Ainsi, le Sommet de la Francophonie était une occasion toute trouvée pour Joseph Kabila et ses proches d’essayer de redevenir un État fréquentable, ne serait-ce que l’espace d’un weekend. C’est aussi cela qui explique la détermination du pouvoir de Kinshasa à organiser ce Sommet au Congo par tous les moyens.

Bilan économique

Les travaux préparatifs du 14ème Sommet de la Francophonie ont coûté la bagatelle de 22,6 millions de dollars, soit 17 millions d’euros pour un pays dont le budget 2012 est de près de 8 milliards de dollars. Dans un pays où des enseignants, des fonctionnaires de l’Etat, des médecins et bien d’autres travailleurs totalisent plusieurs mois impayés, un tel luxe pose un sérieux problème de priorités et de choix du pouvoir de Kinshasa. D’autant plus que toutes les dépenses n’ont concerné que l’aspect extérieur de la capitale et les endroits que devaient visiter les caméras occidentales.

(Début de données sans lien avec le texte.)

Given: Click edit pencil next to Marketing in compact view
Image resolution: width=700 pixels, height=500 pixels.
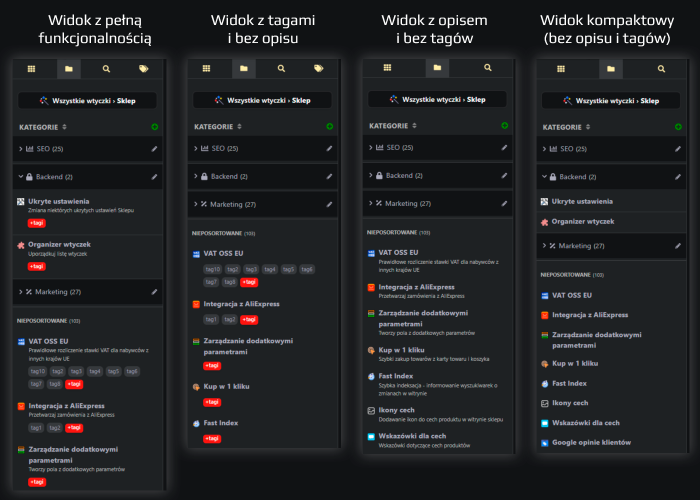Looking at the screenshot, I should (679, 245).
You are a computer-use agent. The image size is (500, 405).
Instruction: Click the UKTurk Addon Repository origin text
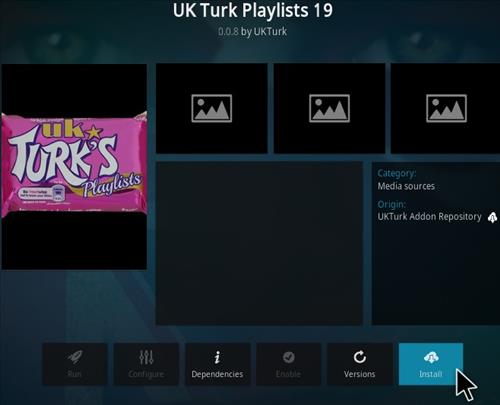[x=429, y=217]
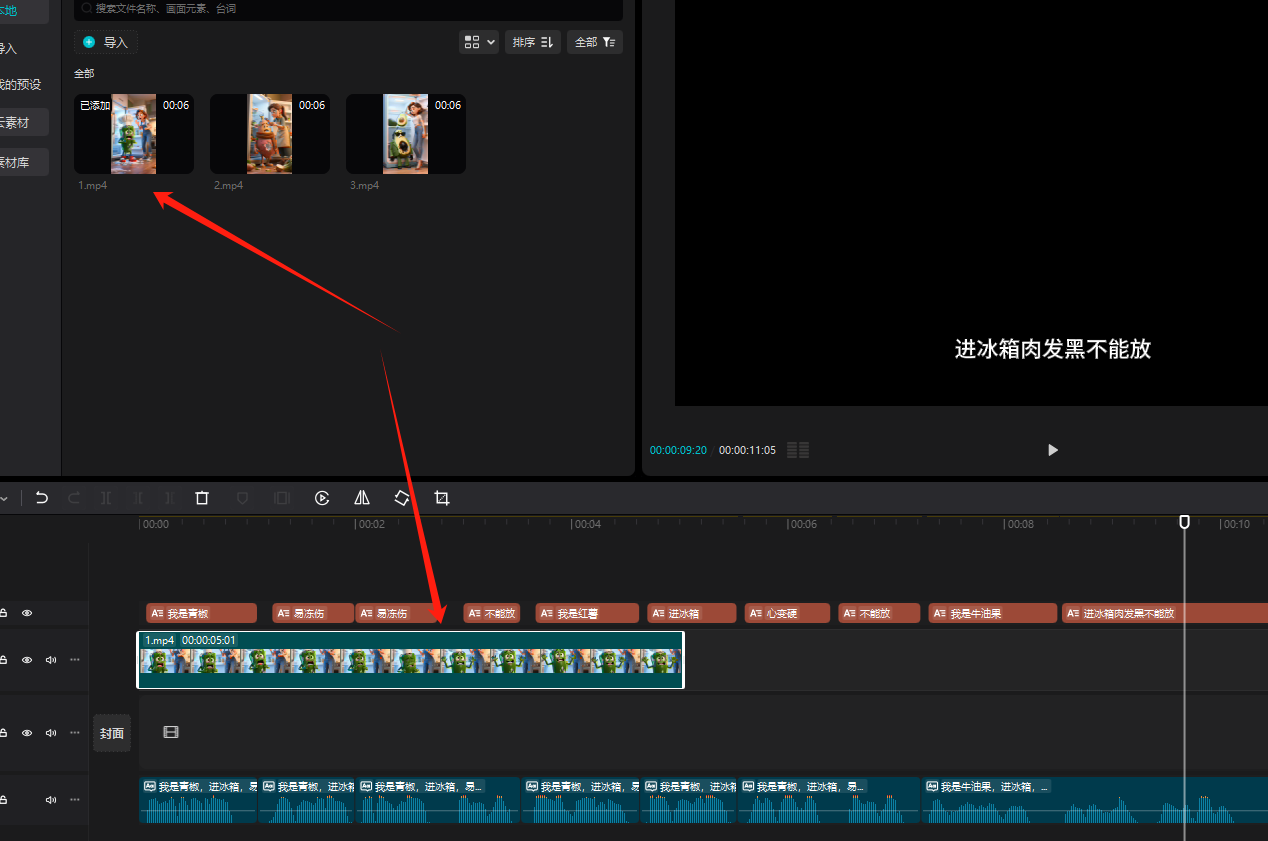This screenshot has height=841, width=1268.
Task: Click the undo arrow in timeline toolbar
Action: [42, 498]
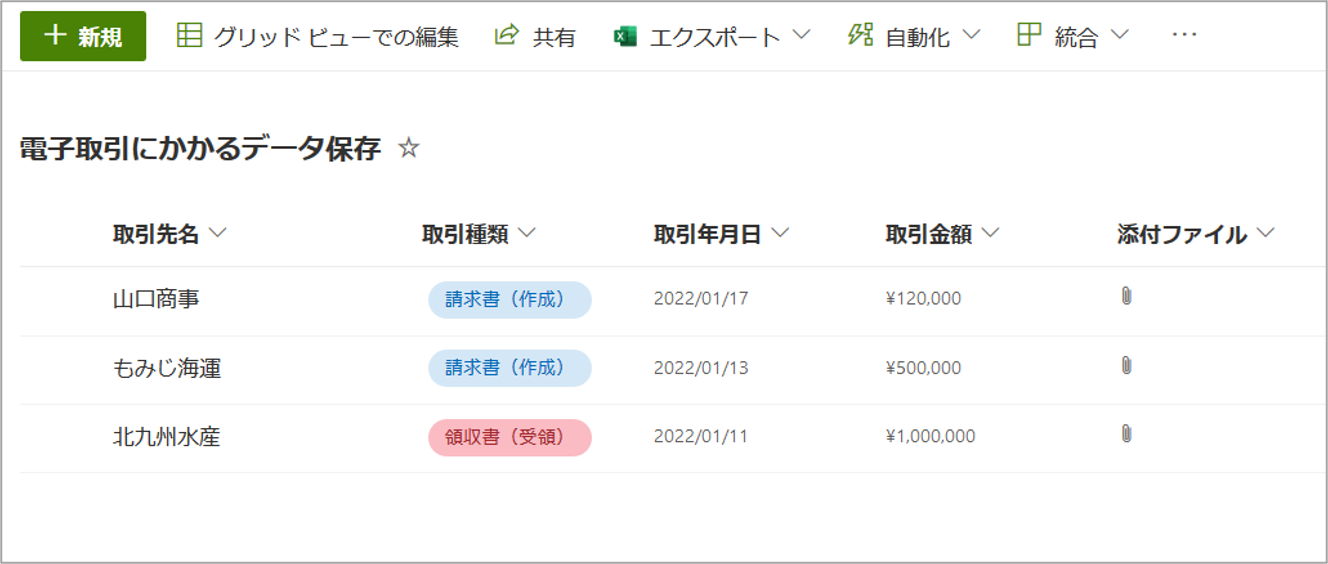Viewport: 1328px width, 564px height.
Task: Select the red 領収書（受領） tag
Action: click(509, 437)
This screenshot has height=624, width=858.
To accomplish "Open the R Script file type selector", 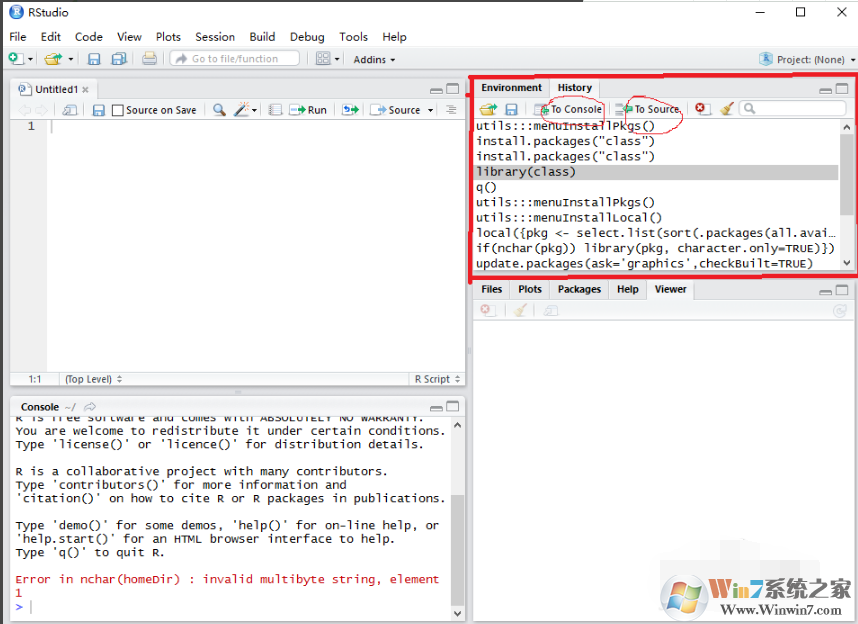I will 437,379.
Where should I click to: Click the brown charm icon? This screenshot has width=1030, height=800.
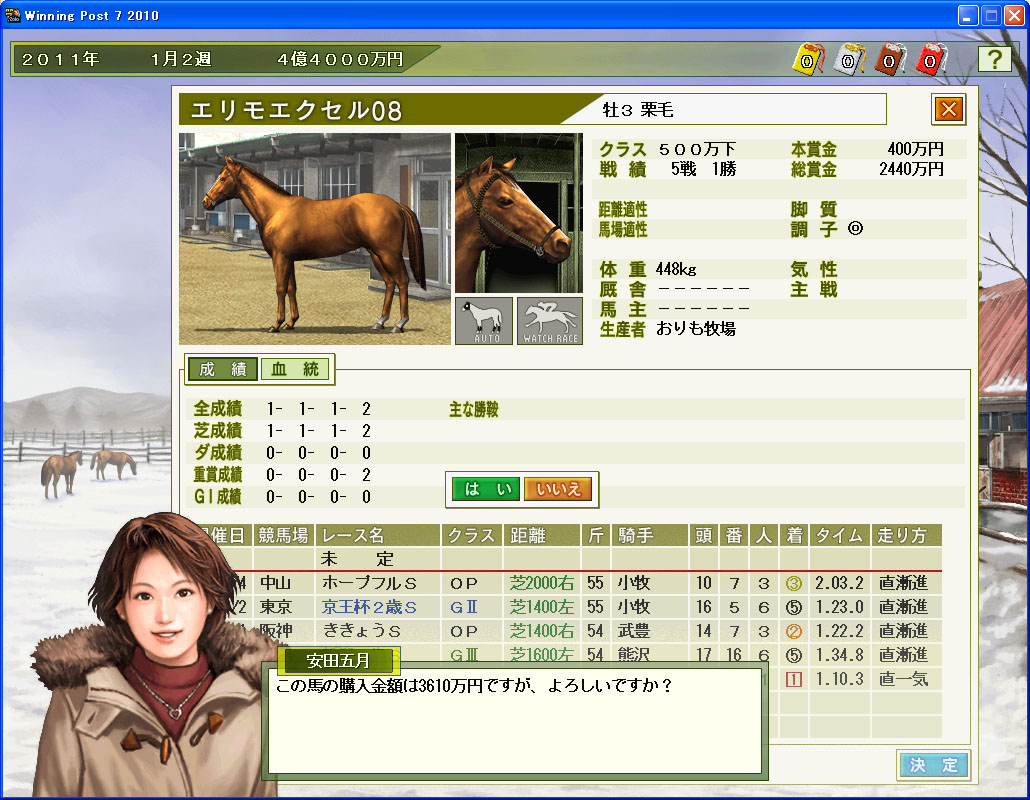click(x=889, y=60)
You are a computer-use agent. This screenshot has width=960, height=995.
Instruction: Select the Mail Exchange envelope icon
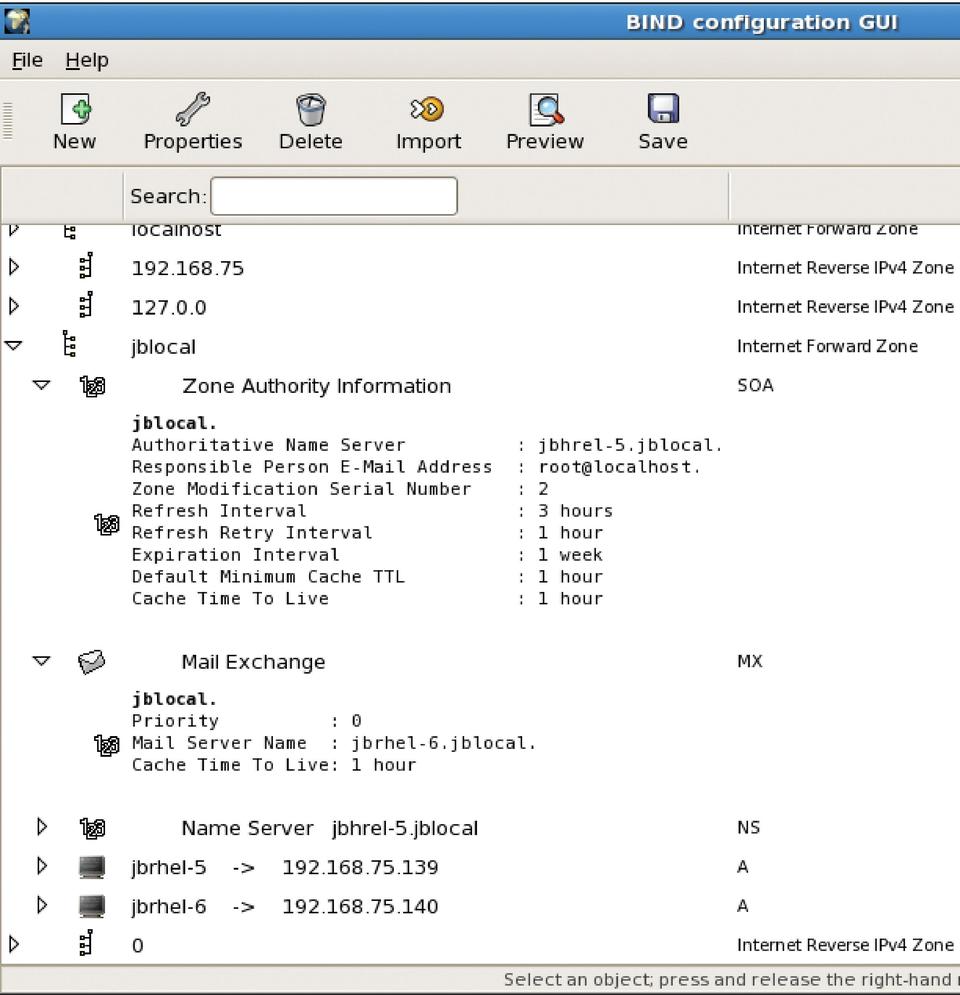pos(92,662)
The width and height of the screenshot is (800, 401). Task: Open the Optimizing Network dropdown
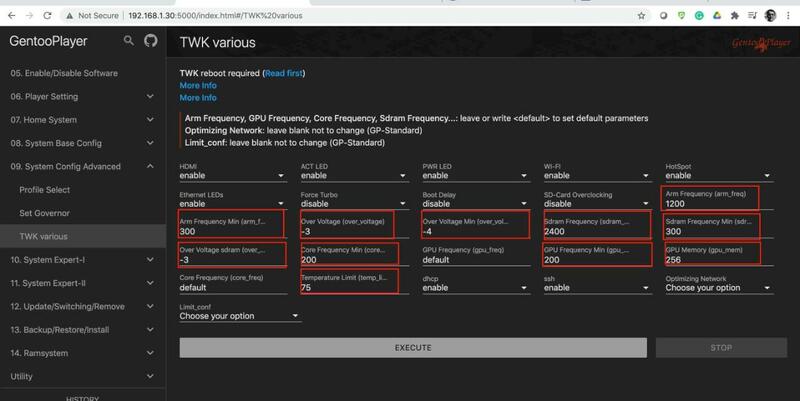tap(717, 288)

A ce jour, il est difficile de parler de retombées financières pour le pays, tellement tout a été centré sur la récupération politique du Sommet. Aucune annonce des investisseurs à qui le Sommet aurait permis de signer des contrats dans le sens de la création d’emplois par exemple. Aucun rapport sur les retombées touristiques et culturelles. Ce qui justifie le scepticisme du Congolais moyen pour qui ce Sommet ne peut rien apporter à la population. «Tous ces beaux discours des participants changent quoi dans la vie des Congolais qui continuent à verser le sang? Ce Sommet ne peut déboucher que sur une « grande messe » inutile pour la population congolaise », commente un congolais sur le site de Radio Okapi , une radio locale.

Sur le plan politique

Sur le plan politique, le gouvernement de Kinshasa peut être satisfait d’avoir relevé le défi dans un contexte extrêmement incertain et tendu, avec la guerre de l’Est que mène la rébellion du M 23 : le Mouvement du 23 mars; celle dans le Kasaï avec Jonh Tshibangu ainsi que les contestations à l’intérieur et à l’extérieur du pays. Comme l’exprime Monsieur Alain Simoubam, du groupe de presse Liberté, « jamais Sommet de la francophonie n’aura autant suscité de polémiques et autant mis mal à l’aise les autorités du pays hôte. » Braver tout cela et réussir le Sommet sur le plan des infrastructures et de la sécurité, peut être considéré comme un succès pour le pouvoir de Kinshasa. Mais les objectifs politiques de ce dernier ont-ils été atteints ?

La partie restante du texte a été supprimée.